When the third child left his care, Steven struggled. “I knew this is what I signed up for. After all, that is the primary goal in fostering – to reunify with birth family. But at the same time, I was looking to grow my family. I questioned if I was strong enough to go through the process again.” Steven told Extraordinary Families that he was most likely done, but to not hesitate to call him if something came up that sounded like a fit. Sure enough, a few weeks later Steven’s phone was ringing.
While grocery shopping, not paying much attention to his phone, Steven received multiple missed calls, texts, and emails. Steve knew, while standing in the frozen food aisle, that this was the one. He called Extraordinary Families from the parking lot and they told the news about a newborn boy in need of a family. Steven, overwrought with emotion, said yes, of course. His incredible support system rallied and made it possible for him to meet Oscar in the hospital just a few hours later.
Steven fell in love instantly. “The heart is a muscle – and yes, it can break – but it can also be strengthened over and over again.” Four days later, Oscar came home with Steven; a year and a half later, they became a forever family.

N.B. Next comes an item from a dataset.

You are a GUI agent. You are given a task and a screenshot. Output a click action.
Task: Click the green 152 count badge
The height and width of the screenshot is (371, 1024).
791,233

Steven lives in Los Angeles and adopted Oscar in 2019. Extraordinary Families was there on adoption day to celebrate their beautiful union. Steven is an advocate for the foster care system, supporting other parents through the foster care and adoption process.
For Robbie, knowing that he wanted to be a father, meant leaving the religion he grew up in. “I wanted a family, and I knew I couldn’t have that in my Church.” Three years after leaving, Robbie met now husband, Neal, and together they decided to foster a child through Extraordinary Families, a leading nonprofit foster family, adoption and advocacy agency.

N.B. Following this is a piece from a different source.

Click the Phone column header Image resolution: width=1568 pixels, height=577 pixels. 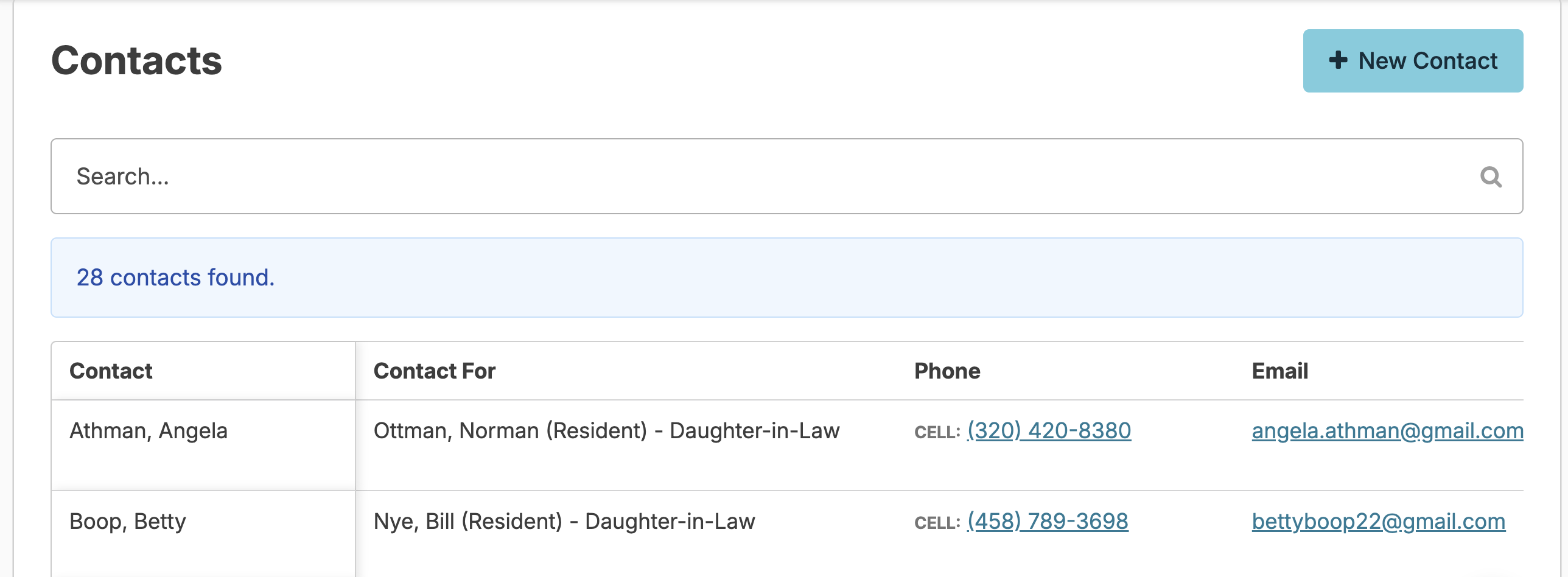coord(947,371)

With help and guidance from Extraordinary Families, Robbie and Neal welcomed Little Man [Robbie and Neal chose not to name him for this piece for privacy concerns] into their home with hopes of adopting him. “It has been a miracle to watch. It really restores my faith in just being a human being. We can see how much change he has experienced and how much growth and I think I can do that too. I can keep growing and changing and healing.”
Two months of having Little Man in their care they learned their foster son was going to be reunified with his birth family in another state. Being selfless fathers, they slowly transitioned Little Man to living with his birth family and after nine months, Little Man left their care. Although both were devastated, after some time Robbie and Neal decided that they wanted to foster another child, “there was never a moment we considered not trying again. We just knew we would. Even if we had to deal with that pain 100 times before we had a kid stay with us.”
But before they could inform Extraordinary Families, they found out the Little Man was going to return to them. Now after two years with Little Man in their care, Robbie believes that he is living with the values he grew up with by fostering a child.
“I have found heaven, I have found charity, I have found in my family all the things that were so important to me in this religion that I grew up in,” he says. “This is my belief now — build your family, take of each other, and just love each other. This is what matters.”
Robbie and Neal live in Los Angeles and are in the process of adopting Little Man, a nickname given to the child to protect his identity. Extraordinary Families is helping to guide the couple through the adoption process with parent support groups, case management, and family connection events. Their journey is unique because no foster care situation or foster child is the same.